Sebagai landmark khas di pusat kota Beijing, Lixingxing Center tidak hanya unggul dalam desain eksteriornya yang mencolok tetapi juga perhatiannya yang cermat terhadap detail interior. Masukan pelanggan menunjukkan adanya perubahan persepsi yang signifikan: sebelumnya, toilet dipandang sebagai ruang fungsional yang orang-orang buru-buru meninggalkannya setelah digunakan. Namun kini, aroma harum menyapa pengunjung bahkan sebelum masuk. Banyak orang yang senang memejamkan mata untuk menikmati aroma segar sambil menata riasan atau pakaian di depan cermin. Toilet telah berevolusi dari sekadar ruang utilitarian menjadi ruang yang menawarkan pengalaman nyaman dan menyenangkan.

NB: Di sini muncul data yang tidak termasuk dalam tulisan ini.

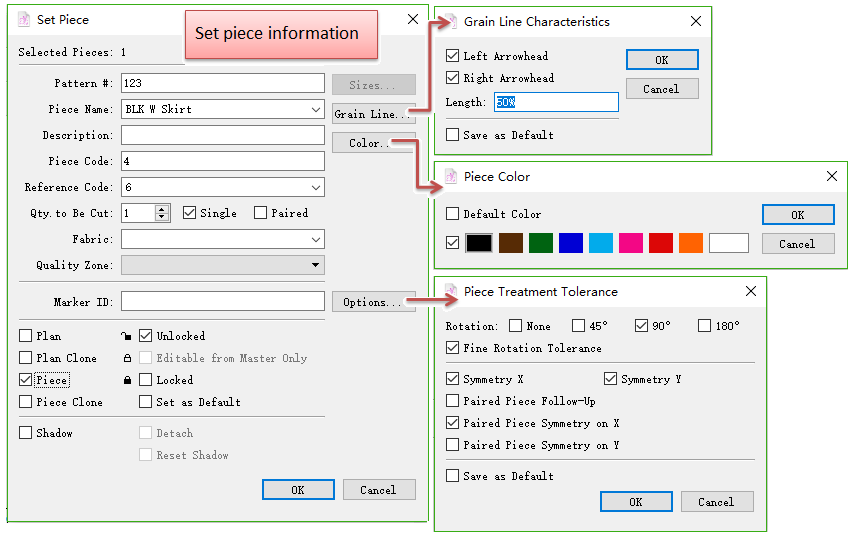
Task: Toggle the Symmetry Y checkbox
Action: pyautogui.click(x=611, y=379)
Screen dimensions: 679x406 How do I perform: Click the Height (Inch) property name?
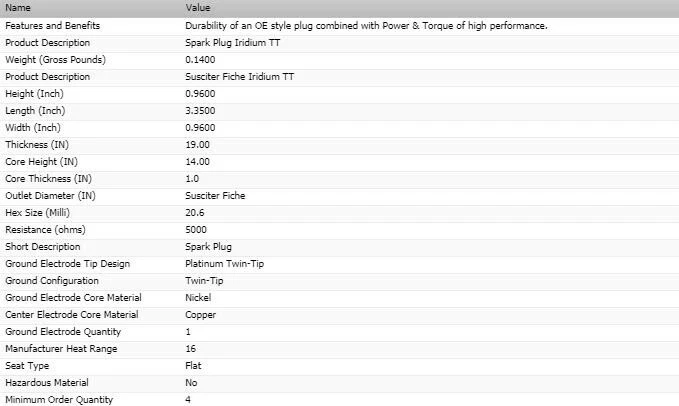(x=34, y=94)
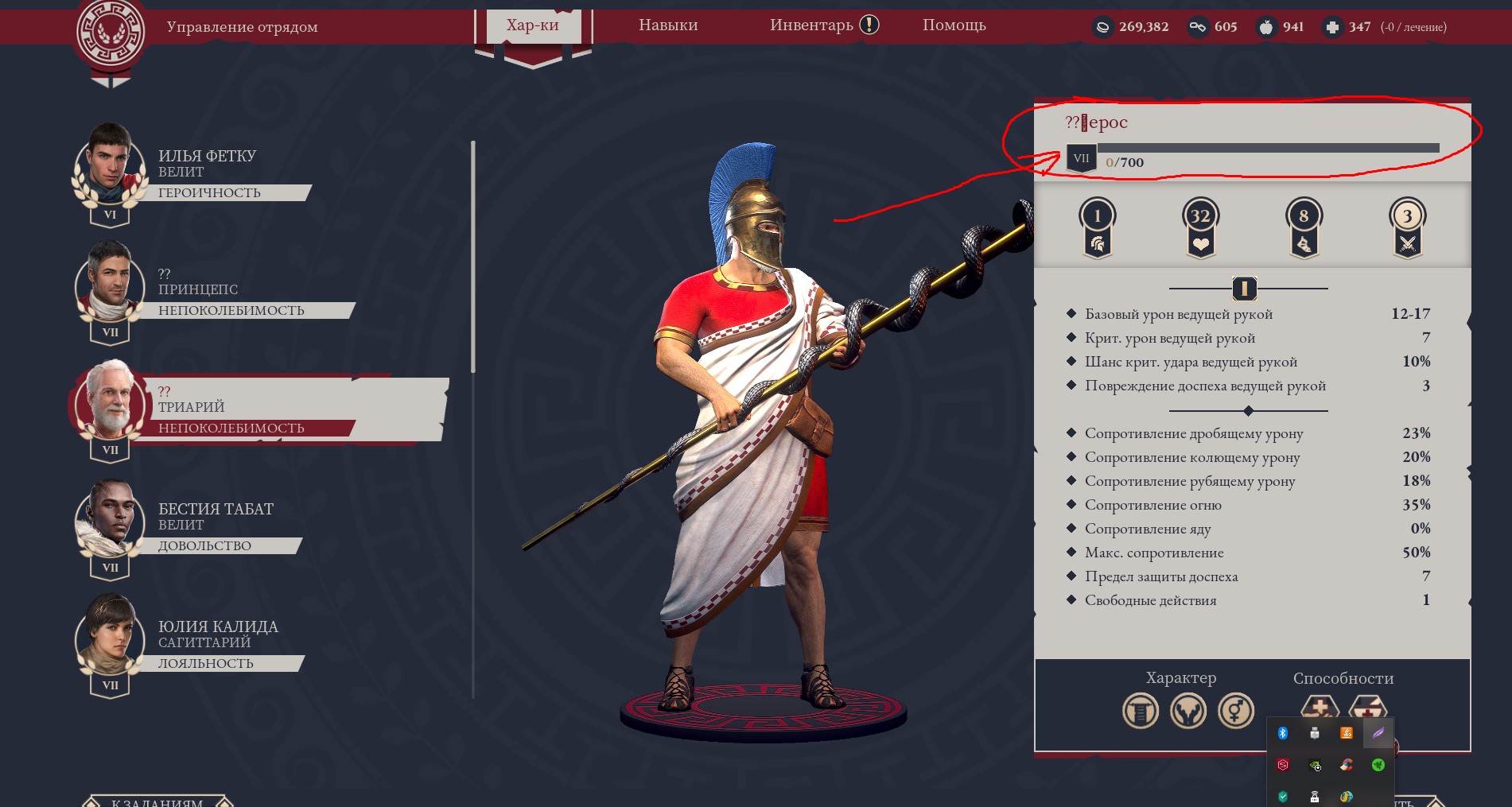Click the Bluetooth tray icon
Viewport: 1512px width, 807px height.
[1282, 733]
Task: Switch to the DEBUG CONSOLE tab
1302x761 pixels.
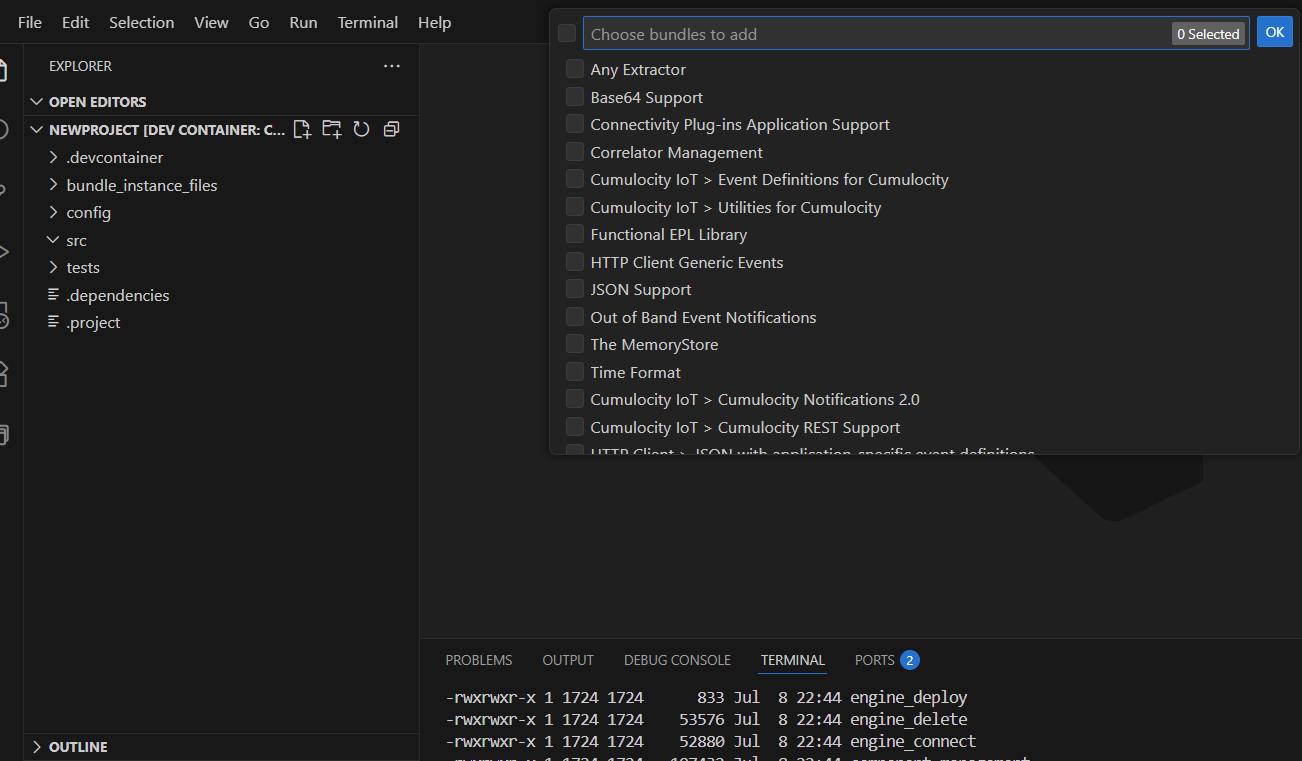Action: coord(677,660)
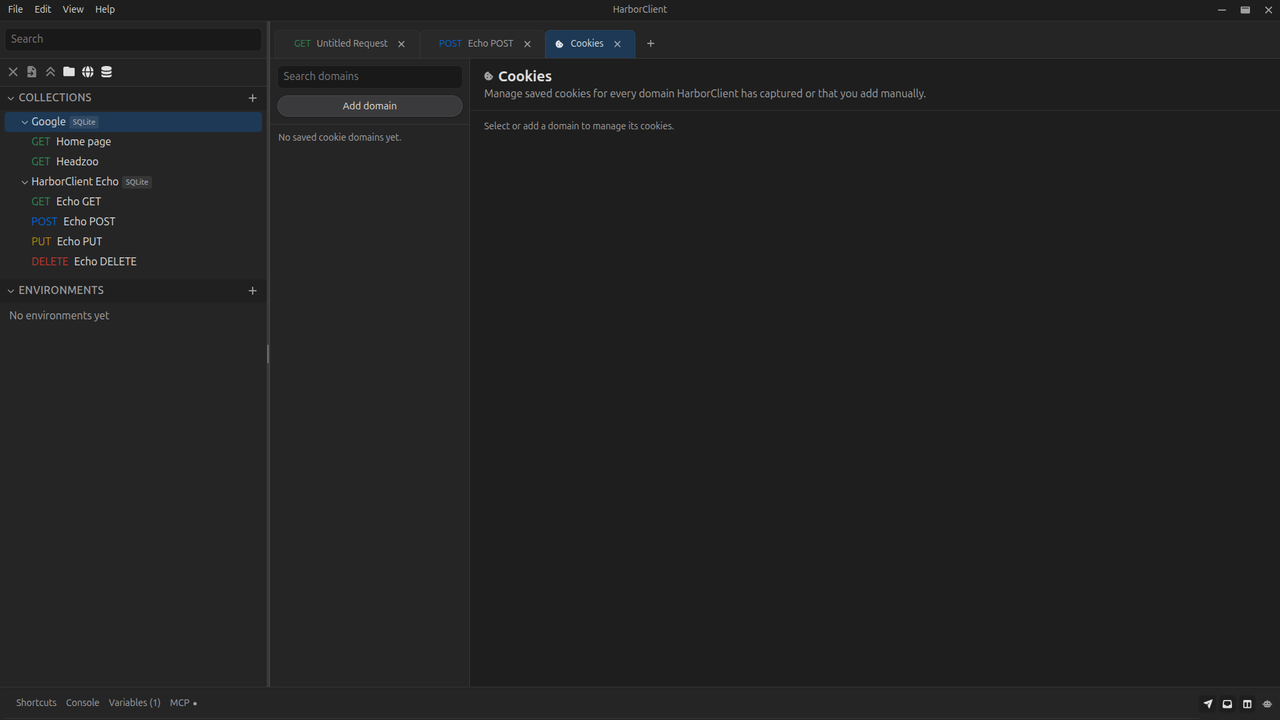Click the robot assistant icon in status bar
This screenshot has width=1280, height=720.
pos(1267,703)
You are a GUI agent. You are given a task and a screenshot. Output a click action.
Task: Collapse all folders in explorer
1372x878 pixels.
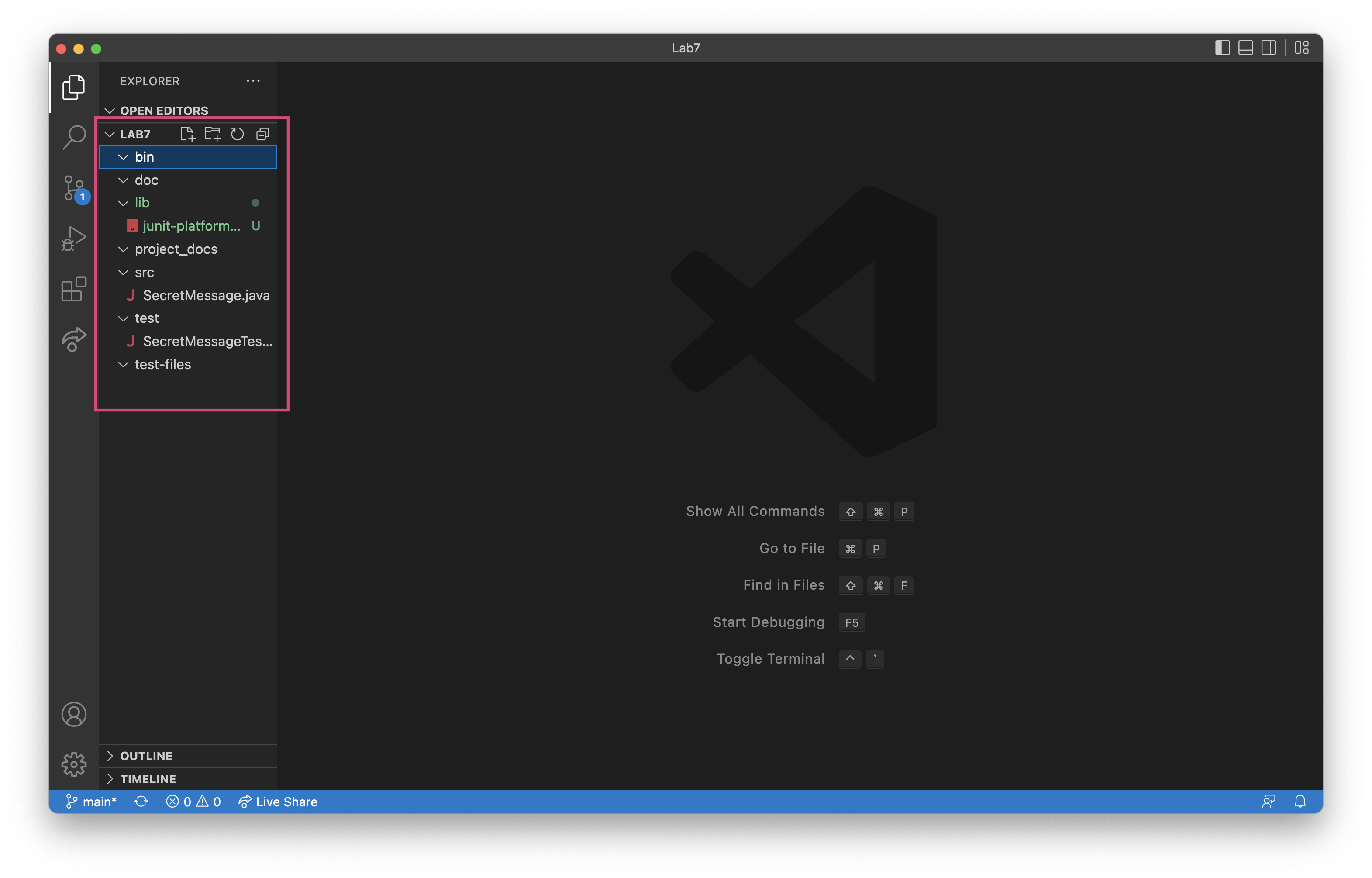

Berbeda dengan indera lainnya, indera penciuman langsung mengakses korteks serebral—pusat kognitif tertinggi di otak. Rangsangan visual atau pendengaran sering kali cepat terlupakan, namun aroma tertentu dapat memicu asosiasi yang jelas dengan pemandangan dan individu di masa lalu. Melalui pemasaran penciuman, Kantor Pusat Mercedes-Benz Beijing (Lixingxing Center) telah membuka potensi bisnis yang belum dimanfaatkan. Dengan memungkinkan wewangian mewujudkan identitas merek dan menggunakan wewangian untuk memperpanjang ingatan pelanggan, inisiatif ini telah secara efektif meningkatkan keterlibatan merek dan nilai komersial.